The clinical success rate of bone marrow transplantation has increased
steadily over the last several decades. In spite of these successes,
infectious and noninfectious pulmonary complications and
graft-versus-host disease remain the greatest threat to survival after
transplant. Mortality from interstitial pneumonitis following bone
marrow transplantation has been reported as high as 85%. Idiopathic
interstitial pneumonitis, which recently has been termed idiopathic
pneumonia syndrome (IPS) accounts for as many as 50% of the total cases
of interstitial pneumonitis after bone marrow transplantation. We have
hypothesized that radiation treatment prior to bone marrow
transplanation generates oxygen radicals in the lung which leads to
inappropriate expression of MHC class I and class II molecules and
costimulator molecules on lung cells such as endothelial cells,
epithelial cells and fibroblasts. Increased expression of these
molecules increases the chance that alloreactive T cells in donor bone
marrow will begin to attack lung tissue. Using a murine model of IPS
after bone marrow transplantation, we are evaluating conditions of lung
irradiation which promote the induction of IPS, such as changes in
expression of histocompatibility and costimulatory molecules, and
radiation-induced cytokines. We are also evaluating the
immunosuppressive capacity of resident lung macrophages in protecting
the lung from the development of IPS.
- Interstitial Pneumonitis of AIDS. Pulmonary
complications are responsible for significant morbidity and mortality
among HIV+ individuals. In addition to pulmonary infections,
noninfectious complications of the lungs also are frequently observed
during both AIDS and AIDS-related complex. Idiopathic interstitial
pneumonitis (IP) has been shown to be a major noninfectious pulmonary
complication of HIV in both adults and children. Our research group has
developed a murine model of immunodeficiency-associated interstitial
pneumonitis, using a murine retrovirus model of AIDS induced by the
LP-BM5 retrovirus. Mice infected with this retrovirus develop chronic
lung inflammation that is associated with persistent synthesis of
proinflammatory cytokines. Current studies are focused on evaluating the
function of IL-10 and its receptor, IL-10R, in downregulating pulmonary
inflammation in this animal model of AIDS-associated pneumonits.

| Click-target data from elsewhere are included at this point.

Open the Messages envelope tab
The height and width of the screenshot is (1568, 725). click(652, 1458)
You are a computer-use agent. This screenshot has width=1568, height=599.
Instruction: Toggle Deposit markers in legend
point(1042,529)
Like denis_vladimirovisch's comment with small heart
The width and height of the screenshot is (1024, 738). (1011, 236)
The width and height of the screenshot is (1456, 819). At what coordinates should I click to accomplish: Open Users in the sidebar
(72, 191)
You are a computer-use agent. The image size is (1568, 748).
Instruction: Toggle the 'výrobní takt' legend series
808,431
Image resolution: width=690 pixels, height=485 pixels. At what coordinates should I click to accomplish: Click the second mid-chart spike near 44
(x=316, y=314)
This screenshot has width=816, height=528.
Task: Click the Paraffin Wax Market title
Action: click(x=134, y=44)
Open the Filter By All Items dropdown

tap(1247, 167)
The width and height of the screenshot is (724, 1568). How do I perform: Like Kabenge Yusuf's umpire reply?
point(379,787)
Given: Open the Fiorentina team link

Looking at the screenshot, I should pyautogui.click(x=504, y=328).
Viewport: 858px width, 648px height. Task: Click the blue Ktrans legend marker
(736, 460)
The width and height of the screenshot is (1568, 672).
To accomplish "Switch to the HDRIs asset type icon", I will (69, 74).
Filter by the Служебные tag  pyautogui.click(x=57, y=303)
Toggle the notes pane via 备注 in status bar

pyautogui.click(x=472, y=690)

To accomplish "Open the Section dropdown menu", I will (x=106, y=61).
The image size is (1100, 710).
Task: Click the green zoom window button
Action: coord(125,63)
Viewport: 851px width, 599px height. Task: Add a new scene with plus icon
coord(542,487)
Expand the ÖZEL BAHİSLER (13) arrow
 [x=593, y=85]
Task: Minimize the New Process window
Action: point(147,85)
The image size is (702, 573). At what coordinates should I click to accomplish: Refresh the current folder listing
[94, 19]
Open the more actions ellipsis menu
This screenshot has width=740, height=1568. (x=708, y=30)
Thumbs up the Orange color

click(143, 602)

Research Publications/Presentations
Shankar, G., J.S. Bryson, C. Darrell Jennings, Peter E. Morris and D.A.
Cohen. Idiopathic Pneumonia Syndrome in Mice Following Allogeneic Bone
Marrow Transplantation. Am J Respir Cell Mol Biol 18:235-42, 1998.
Fitzpatrick, E.A., Avdiushko, M., Kaplan, A.M. and Cohen, D.A. Role of
virus replication in a murine model of AIDS-associated interstitial
pneumonitis. Exp Lung Res 25:647-661, 1999.
Shankar, G., J.S. Bryson, C.D. Jennings, A. M. Kaplan and D. A. Cohen.
Idiopathic pneumonia syndrome following allogeneic bone marrow
transplantation in mice: the role of pre-transplant radiation
conditioning. Amer J Resp Cell Mol Biol 20:1116-1124, 1999.
Fitzpatrick, E.A., Avdiushko, M., Kaplan, A.M. and Cohen, D.A.
Role of T cell subsets in a murine model of AIDS-associated interstitial
pneumonitis. Exp Lung Research 25:671-687, 1999.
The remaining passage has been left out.